El penalti es la máxima sanción en hockey sobre patines y el lanzamiento de mayor tensión en cualquier partido. Se ejecuta desde el punto marcado a cinco metros de la portería, con el lanzador y el portero como únicos protagonistas y el resto de los jugadores fuera del campo de juego. Esta confrontación directa y sin apoyos convierte el penalti en un momento de presión máxima donde el factor psicológico tiene tanta importancia como la habilidad técnica.
La ejecución del penalti admite diversas técnicas: el lanzamiento directo a potencia, el tiro colocado a las esquinas, el amago para desequilibrar al portero o la combinación de un movimiento de engaño seguido de un toque suave. El lanzador dispone de libertad para acercarse a la portería desde el punto de lanzamiento y tiene tiempo para ejecutar su acción siempre que el movimiento sea continuo y no presente paradas deliberadas.

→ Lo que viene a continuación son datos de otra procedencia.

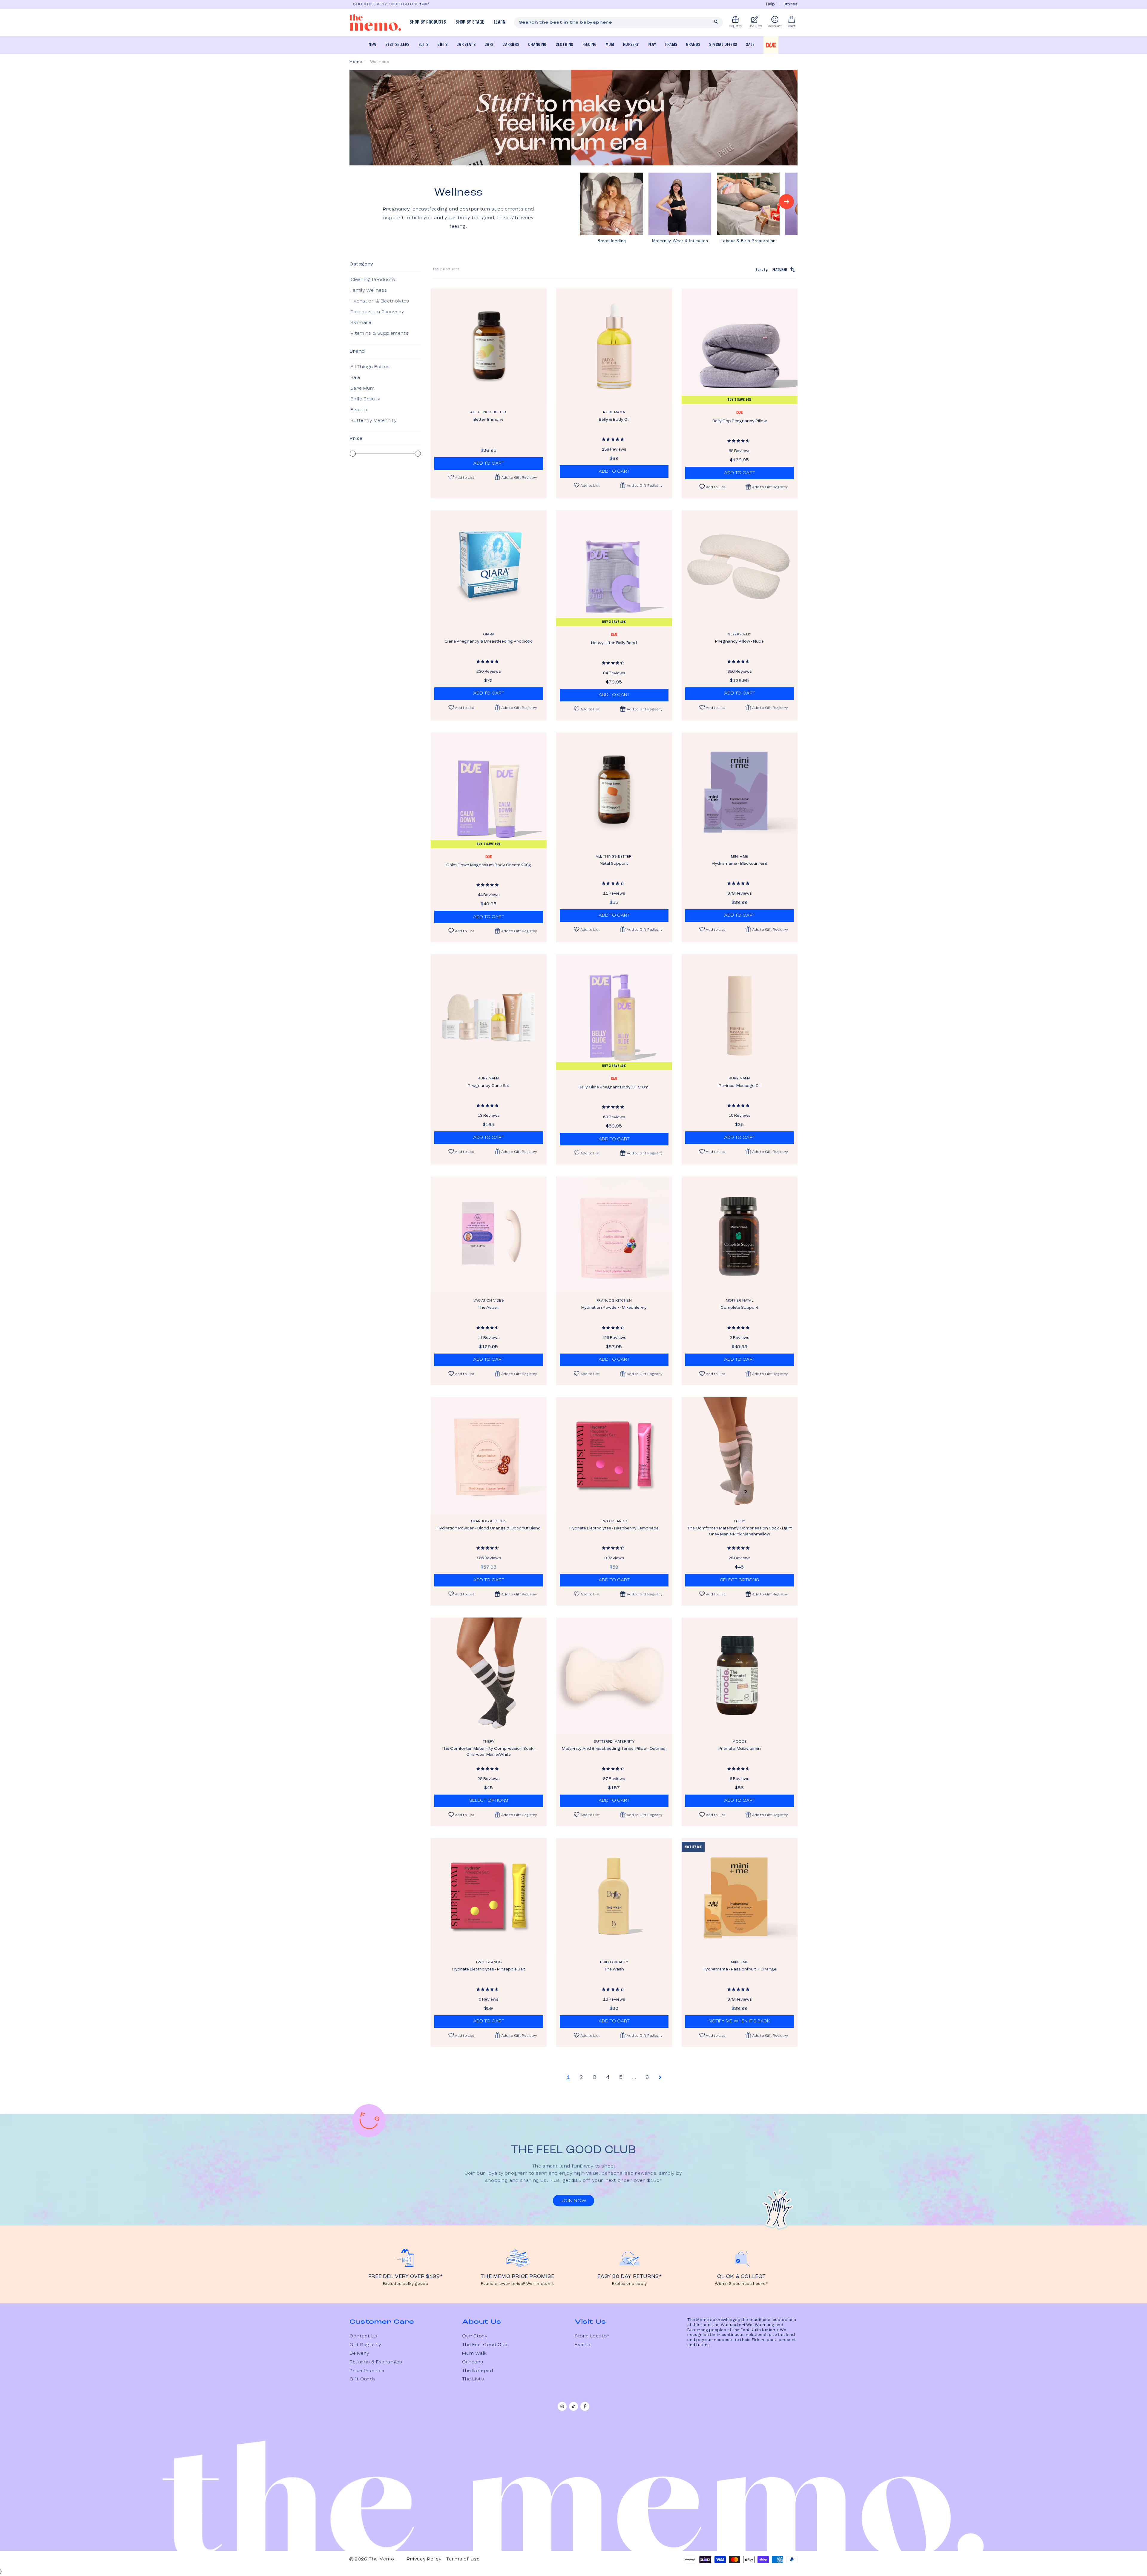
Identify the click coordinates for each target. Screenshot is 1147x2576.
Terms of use (462, 2559)
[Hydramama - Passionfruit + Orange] (740, 1896)
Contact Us (363, 2336)
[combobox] (618, 22)
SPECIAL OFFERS (723, 44)
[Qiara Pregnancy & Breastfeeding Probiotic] (489, 568)
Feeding (589, 44)
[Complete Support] (740, 1234)
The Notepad (477, 2370)
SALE (750, 44)
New (372, 44)
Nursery (631, 44)
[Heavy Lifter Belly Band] (614, 568)
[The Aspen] (489, 1234)
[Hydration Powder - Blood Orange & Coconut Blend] (489, 1455)
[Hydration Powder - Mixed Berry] (614, 1234)
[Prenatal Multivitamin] (740, 1675)
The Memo (381, 2559)
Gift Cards (362, 2379)
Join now (573, 2201)
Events (583, 2344)
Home (355, 62)
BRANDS (693, 44)
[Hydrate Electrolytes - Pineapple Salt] (489, 1896)
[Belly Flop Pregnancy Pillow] (740, 346)
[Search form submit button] (716, 22)
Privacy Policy (424, 2559)
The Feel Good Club (485, 2344)
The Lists (473, 2379)
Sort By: (771, 270)
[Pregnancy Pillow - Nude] (740, 568)
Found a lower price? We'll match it (517, 2284)
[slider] (353, 454)
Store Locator (592, 2336)
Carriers (510, 44)
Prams (671, 44)
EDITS (423, 44)
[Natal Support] (614, 790)
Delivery (359, 2353)
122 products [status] (446, 269)
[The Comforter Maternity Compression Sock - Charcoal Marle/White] (489, 1675)
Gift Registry (365, 2344)
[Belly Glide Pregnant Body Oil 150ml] (614, 1012)
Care (488, 44)
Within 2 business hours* (741, 2284)
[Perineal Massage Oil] (740, 1012)
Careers (472, 2362)
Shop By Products (428, 22)
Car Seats (466, 44)
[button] (516, 477)
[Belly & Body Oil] (614, 346)
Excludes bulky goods (405, 2284)
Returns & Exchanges (375, 2362)
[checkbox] (384, 279)
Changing (537, 44)
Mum (609, 44)
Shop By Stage (470, 22)
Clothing (565, 44)
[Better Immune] (489, 346)
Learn (500, 22)
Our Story (474, 2336)
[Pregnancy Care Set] (489, 1012)
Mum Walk (474, 2353)
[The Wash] (614, 1896)
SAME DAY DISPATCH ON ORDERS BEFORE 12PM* (396, 4)
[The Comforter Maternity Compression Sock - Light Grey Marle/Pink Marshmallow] (740, 1455)
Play (652, 44)
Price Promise (366, 2370)
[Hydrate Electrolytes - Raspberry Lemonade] (614, 1455)
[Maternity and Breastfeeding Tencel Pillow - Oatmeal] (614, 1675)
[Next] (786, 201)
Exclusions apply (629, 2284)
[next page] (660, 2077)
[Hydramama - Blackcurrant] (740, 790)
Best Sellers (397, 44)
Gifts (442, 44)
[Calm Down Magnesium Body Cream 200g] (489, 790)
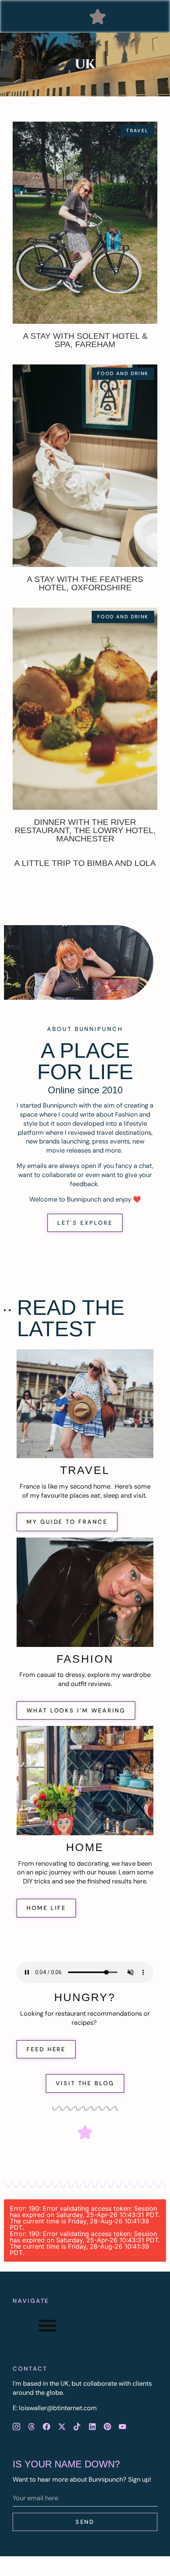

Los porteros estudian los hábitos de los lanzadores habituales del campeonato para anticipar sus preferencias.
A nivel táctico, el penalti tiene una influencia emocional sobre el partido que va más allá de los goles marcados o parados. Un portero que detiene un penalti inyecta una energía enorme a su equipo y puede cambiar la dinámica de un encuentro. Un lanzador que falla puede ver mermada su confianza durante los minutos siguientes. Los equipos trabajan los penaltis con regularidad en los entrenamientos precisamente porque la presión de un partido oficial no puede simularse por completo, pero la repetición técnica construye la automatización que ayuda a mantener la calidad del lanzamiento en los momentos decisivos.